Manage Your Supply Chain
2/ 5
Confidence: Medium  |  Weight: 15%  |  Weighted: 0.30
Python dependencies are fully version-pinned with `==` in `pyproject.toml` (a genuine positive), but a PostHog analytics key is hardcoded as a literal default in `config/server.py` and external binaries (`github-linguist`, `rg`) are invoked through a shell with no integrity verification.
Build an AI Red Team
0/ 5
Confidence: Medium  |  Weight: 15%  |  Weighted: 0.00
No adversarial-testing artifacts, injection-test fixtures, or red-team evidence appear anywhere in the in-scope agent/core/web/config tree, despite the agent's primary input being untrusted attacker-supplied issue and comment text.
Monitor Continuously
2/ 5
Confidence: Medium  |  Weight: 15%  |  Weighted: 0.30
A `ChatLogger.add_chat` path records per-run model, messages, and output (`modify.py`, `sweep_bot.py`), which is real but partial; it does not capture the tool-invocation, files-changed, and triggering-user audit the remit requires to reconstruct a run.

Maturity Scoring Rubric

Every score above is based on this scale.
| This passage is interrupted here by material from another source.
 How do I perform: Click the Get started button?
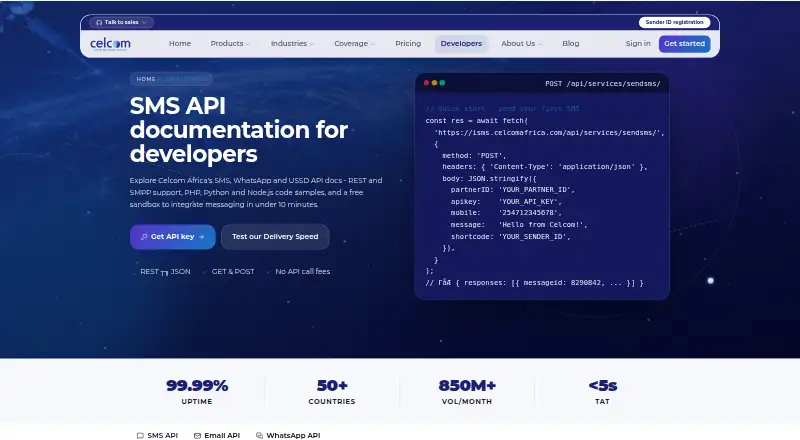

A score is a snapshot of observable posture — not a verdict on the people or team behind the system.

Score Label Meaning
5 Exemplary Best-in-class; automated, continuously tested, reference quality. Rarely achieved in shipping systems.
4 Strong Comprehensive controls, active management, minor gaps. Production-ready.
3 Established Documented controls consistently applied; known gaps accepted. A respectable baseline.
2 Partial Some controls exist but coverage is incomplete; key gaps remain.
1 Ad hoc Informal or inconsistent measures; relies on individual judgment.
0 Absent No evidence this category is addressed at all.
Weighting: the weighted overall above is the sum of each category's score × weight (the per-category weights are shown on each card). Zero Trust carries double weight by design; see the RAISE framework reference for the rationale.